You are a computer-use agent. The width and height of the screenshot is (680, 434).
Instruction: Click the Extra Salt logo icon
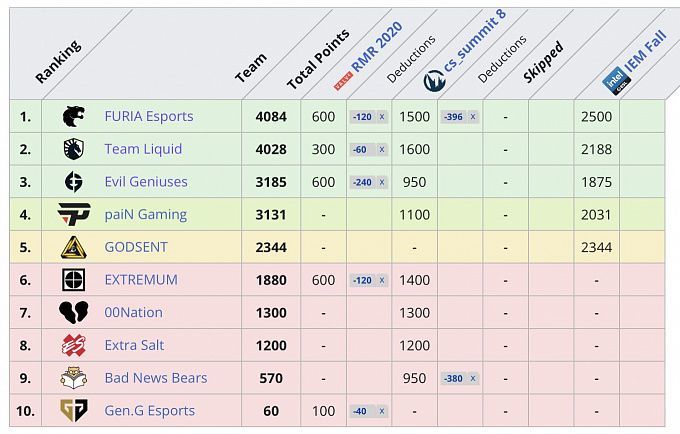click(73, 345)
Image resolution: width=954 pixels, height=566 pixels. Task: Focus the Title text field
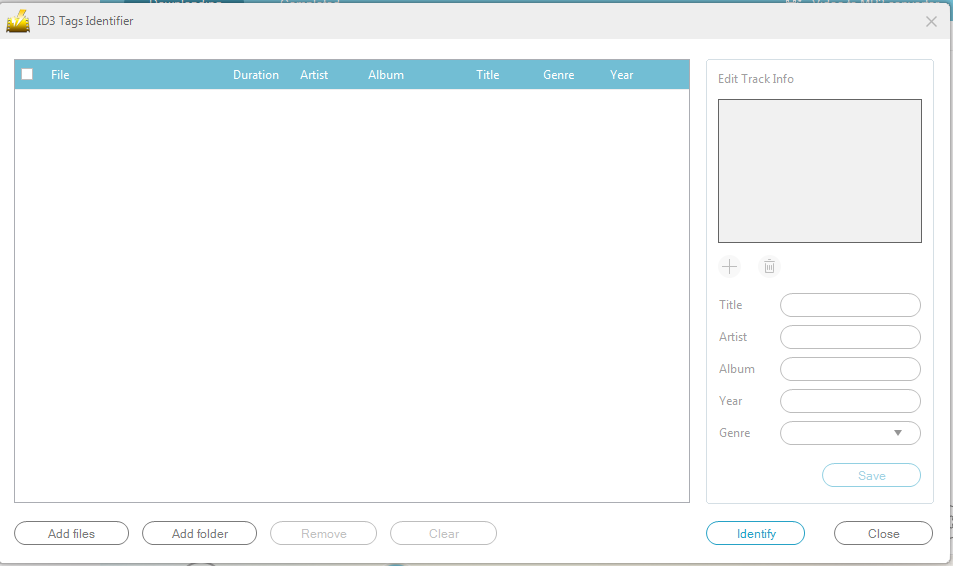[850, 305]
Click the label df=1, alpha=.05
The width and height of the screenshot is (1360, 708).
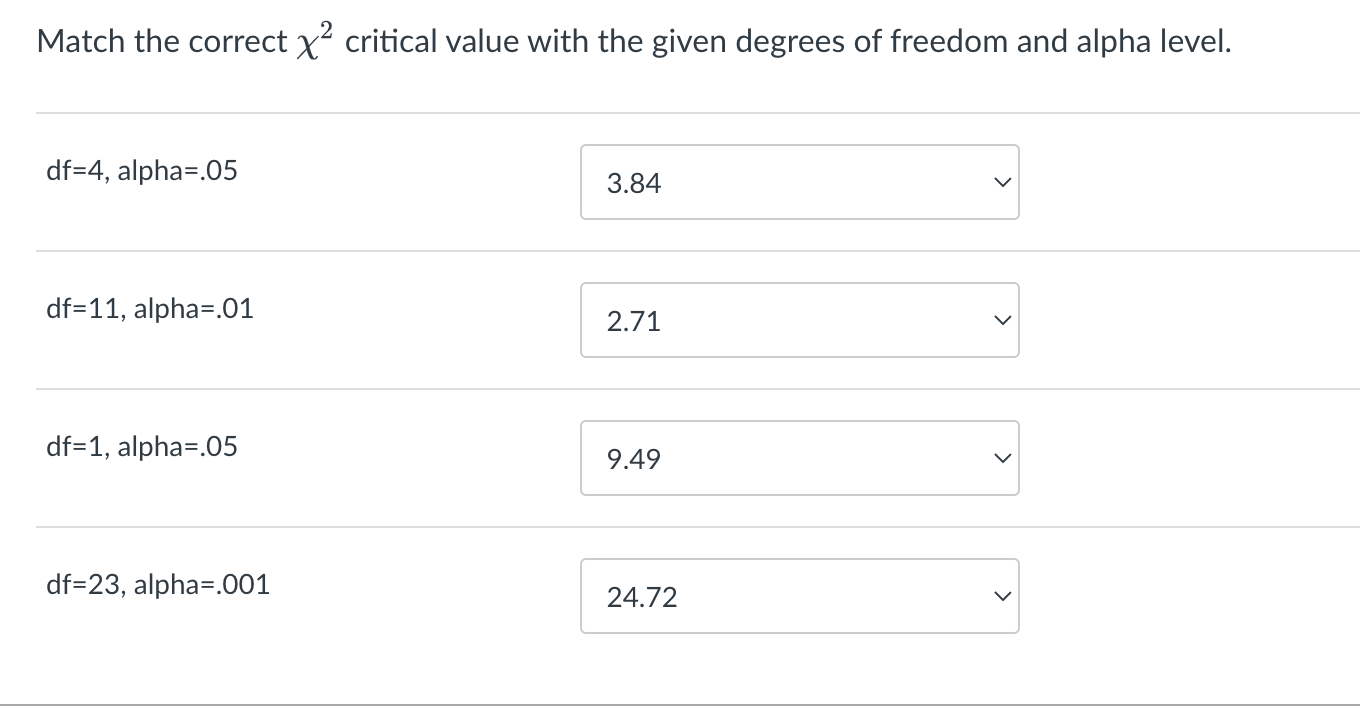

PROBLEM TO SOLVE ▸
Set down all of the material word for word, minus its pictures.

PROBLEM SOLUTION ▸
You are a computer-use agent. The width and height of the screenshot is (680, 434).
Instruction: Click the Extra Salt logo icon
click(73, 345)
Image resolution: width=954 pixels, height=566 pixels. Task: Focus the Title text field
[850, 305]
Click the label df=1, alpha=.05
The width and height of the screenshot is (1360, 708).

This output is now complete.